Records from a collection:
• • • •

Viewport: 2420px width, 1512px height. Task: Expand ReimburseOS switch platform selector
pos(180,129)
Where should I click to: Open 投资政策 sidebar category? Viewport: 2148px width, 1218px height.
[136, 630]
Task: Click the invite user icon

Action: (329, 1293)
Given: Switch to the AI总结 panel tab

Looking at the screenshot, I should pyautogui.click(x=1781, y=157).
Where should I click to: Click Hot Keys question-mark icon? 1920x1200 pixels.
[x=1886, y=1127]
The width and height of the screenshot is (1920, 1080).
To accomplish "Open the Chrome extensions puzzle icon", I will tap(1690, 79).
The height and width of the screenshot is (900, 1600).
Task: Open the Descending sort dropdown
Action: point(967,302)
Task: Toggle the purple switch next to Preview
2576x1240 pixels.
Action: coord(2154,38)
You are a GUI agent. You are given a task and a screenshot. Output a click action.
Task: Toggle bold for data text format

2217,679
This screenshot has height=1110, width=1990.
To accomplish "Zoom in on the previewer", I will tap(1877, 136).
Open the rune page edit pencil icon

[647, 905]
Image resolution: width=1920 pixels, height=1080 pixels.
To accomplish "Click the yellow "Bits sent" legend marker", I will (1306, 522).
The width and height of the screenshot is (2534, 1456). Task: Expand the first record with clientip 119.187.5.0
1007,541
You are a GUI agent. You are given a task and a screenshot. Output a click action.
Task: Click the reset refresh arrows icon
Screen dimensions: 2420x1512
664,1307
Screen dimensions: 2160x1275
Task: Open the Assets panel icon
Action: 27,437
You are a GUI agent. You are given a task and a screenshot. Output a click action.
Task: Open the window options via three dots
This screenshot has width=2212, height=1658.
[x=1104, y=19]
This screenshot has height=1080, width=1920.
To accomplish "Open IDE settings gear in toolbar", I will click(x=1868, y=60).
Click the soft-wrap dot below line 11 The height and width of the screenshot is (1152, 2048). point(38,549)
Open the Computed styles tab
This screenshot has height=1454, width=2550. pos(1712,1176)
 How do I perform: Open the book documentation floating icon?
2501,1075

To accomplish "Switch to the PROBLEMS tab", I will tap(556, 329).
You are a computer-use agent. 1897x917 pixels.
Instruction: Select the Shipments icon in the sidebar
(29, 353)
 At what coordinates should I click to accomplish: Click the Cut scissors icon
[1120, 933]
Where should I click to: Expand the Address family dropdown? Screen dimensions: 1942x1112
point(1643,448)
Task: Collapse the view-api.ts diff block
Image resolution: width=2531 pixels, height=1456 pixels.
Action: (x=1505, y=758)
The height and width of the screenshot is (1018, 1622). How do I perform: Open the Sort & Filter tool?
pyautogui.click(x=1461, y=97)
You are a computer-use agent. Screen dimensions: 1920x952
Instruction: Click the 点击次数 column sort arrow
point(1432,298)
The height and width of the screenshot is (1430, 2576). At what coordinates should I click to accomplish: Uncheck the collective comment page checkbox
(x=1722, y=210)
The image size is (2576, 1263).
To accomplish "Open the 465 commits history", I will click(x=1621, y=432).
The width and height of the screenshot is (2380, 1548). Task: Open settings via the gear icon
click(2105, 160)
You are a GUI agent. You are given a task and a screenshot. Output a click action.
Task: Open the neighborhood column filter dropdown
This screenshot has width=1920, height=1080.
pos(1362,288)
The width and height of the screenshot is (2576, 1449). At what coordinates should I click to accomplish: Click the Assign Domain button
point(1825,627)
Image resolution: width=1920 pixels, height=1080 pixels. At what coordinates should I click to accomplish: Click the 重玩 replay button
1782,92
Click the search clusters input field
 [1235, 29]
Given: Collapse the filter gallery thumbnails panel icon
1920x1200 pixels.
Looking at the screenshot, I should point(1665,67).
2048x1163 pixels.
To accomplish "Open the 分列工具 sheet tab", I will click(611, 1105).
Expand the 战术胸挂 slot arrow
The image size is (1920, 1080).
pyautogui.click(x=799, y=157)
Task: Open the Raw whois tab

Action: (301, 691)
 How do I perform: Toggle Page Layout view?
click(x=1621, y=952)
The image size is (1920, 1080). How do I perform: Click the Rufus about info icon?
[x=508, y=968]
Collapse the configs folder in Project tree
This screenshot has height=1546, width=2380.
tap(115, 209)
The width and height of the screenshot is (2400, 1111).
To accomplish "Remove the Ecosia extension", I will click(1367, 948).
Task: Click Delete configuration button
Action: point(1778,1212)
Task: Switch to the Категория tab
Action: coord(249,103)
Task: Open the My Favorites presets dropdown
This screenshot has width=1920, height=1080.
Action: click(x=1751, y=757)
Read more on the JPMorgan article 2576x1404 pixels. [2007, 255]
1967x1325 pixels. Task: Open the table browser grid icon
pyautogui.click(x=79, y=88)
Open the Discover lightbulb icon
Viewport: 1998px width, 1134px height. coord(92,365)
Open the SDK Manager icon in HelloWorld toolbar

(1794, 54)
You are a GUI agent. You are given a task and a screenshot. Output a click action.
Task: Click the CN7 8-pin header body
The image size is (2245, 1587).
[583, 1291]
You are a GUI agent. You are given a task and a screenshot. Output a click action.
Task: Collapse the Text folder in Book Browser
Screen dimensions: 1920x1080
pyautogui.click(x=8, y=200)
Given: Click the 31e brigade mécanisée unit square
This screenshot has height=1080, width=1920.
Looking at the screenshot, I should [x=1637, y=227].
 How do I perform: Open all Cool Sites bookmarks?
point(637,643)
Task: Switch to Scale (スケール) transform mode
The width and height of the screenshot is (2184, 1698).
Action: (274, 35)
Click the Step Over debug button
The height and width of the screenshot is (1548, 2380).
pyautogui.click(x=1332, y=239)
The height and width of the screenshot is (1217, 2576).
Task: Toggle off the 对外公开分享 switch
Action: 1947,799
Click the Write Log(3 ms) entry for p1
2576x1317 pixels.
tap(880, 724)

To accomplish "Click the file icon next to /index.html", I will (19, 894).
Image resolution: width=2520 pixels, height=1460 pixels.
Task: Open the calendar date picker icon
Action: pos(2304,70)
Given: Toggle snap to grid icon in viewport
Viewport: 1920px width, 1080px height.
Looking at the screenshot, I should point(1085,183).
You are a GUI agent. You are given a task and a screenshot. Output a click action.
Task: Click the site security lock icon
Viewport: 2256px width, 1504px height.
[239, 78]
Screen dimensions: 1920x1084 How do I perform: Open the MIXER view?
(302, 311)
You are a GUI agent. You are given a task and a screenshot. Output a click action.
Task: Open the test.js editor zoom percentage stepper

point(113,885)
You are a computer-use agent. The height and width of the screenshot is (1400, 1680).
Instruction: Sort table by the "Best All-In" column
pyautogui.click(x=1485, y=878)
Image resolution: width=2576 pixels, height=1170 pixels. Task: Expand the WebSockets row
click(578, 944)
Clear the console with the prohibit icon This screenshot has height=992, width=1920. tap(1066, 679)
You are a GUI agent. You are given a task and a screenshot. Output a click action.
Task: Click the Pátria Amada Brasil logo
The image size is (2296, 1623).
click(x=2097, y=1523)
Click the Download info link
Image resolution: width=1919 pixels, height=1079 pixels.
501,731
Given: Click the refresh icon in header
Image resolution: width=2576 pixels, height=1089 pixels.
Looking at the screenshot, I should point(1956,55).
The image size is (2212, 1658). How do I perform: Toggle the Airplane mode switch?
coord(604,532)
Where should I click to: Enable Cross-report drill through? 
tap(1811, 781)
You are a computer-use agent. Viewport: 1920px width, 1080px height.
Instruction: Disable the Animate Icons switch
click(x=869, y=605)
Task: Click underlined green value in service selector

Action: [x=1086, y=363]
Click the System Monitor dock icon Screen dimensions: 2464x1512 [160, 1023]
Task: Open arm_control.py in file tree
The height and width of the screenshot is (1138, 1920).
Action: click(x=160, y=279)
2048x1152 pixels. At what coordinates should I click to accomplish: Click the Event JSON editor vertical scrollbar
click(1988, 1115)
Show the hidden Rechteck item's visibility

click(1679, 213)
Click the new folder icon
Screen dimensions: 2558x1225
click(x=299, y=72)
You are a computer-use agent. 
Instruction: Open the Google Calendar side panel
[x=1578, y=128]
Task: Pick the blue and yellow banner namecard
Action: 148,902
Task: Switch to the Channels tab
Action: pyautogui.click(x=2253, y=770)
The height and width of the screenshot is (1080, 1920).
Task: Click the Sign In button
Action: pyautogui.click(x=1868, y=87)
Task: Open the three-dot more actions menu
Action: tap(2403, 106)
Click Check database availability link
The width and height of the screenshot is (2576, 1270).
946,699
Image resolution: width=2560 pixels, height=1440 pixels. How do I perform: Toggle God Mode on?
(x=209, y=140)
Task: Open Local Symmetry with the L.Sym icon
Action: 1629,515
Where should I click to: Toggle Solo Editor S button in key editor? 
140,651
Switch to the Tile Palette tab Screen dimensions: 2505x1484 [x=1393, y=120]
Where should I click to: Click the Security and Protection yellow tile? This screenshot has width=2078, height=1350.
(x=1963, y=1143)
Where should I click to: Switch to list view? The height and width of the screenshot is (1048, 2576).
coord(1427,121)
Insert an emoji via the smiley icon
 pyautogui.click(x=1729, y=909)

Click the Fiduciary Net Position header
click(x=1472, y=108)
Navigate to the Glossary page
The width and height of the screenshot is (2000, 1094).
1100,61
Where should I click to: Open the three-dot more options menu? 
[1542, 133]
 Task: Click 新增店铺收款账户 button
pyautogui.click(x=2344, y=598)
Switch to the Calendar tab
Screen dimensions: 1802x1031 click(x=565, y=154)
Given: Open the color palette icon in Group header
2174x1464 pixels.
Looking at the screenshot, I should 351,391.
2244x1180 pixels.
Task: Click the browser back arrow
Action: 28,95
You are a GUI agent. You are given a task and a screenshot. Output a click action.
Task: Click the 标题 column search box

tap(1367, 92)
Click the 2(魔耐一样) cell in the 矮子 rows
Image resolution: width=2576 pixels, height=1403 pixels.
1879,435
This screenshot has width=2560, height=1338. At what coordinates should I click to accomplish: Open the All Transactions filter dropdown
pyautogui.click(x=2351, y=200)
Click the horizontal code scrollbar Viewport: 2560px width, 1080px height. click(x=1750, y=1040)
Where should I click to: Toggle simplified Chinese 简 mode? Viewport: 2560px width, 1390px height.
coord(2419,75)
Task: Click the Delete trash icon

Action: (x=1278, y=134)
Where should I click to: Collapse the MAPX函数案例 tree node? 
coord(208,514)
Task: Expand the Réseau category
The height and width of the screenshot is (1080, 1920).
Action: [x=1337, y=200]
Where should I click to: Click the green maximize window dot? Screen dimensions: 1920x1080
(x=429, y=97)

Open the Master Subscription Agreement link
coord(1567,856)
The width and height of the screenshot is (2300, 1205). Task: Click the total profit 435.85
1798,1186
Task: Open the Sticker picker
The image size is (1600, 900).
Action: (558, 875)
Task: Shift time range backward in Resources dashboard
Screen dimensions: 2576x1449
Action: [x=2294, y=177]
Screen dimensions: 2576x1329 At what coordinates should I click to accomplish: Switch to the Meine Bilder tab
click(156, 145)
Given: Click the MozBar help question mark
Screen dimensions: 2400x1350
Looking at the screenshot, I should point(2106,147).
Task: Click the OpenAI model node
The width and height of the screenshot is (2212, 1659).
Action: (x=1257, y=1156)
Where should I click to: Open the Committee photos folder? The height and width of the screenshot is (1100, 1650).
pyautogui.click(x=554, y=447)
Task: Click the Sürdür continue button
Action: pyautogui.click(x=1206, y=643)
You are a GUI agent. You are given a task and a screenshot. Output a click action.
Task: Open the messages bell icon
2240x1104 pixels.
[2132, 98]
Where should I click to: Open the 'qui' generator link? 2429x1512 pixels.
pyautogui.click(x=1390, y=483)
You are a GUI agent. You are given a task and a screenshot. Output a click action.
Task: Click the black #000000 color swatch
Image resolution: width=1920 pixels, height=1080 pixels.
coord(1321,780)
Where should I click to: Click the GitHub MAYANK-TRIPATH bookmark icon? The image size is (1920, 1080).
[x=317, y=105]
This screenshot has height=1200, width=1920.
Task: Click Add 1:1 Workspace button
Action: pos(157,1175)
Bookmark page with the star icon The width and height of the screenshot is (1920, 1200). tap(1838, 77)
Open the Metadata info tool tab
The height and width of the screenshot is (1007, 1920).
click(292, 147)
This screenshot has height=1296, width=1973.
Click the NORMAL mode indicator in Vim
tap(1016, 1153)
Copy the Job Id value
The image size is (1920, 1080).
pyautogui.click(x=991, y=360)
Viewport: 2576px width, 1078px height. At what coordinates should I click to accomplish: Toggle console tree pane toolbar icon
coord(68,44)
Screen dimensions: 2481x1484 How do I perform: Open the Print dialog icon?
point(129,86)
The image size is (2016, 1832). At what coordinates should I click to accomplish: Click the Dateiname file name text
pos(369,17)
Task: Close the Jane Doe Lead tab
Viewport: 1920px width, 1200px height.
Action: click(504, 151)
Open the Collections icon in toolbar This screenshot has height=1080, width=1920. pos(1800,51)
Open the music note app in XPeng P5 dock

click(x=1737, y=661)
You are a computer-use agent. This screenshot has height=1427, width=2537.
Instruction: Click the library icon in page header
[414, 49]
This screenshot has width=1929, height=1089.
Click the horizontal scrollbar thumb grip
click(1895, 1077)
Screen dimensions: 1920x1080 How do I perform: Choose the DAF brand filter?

• • • •

#### What this task involves:
Which lines of the entries contain "refresh"? Count them and write only the number.

#### Solution for this problem:
2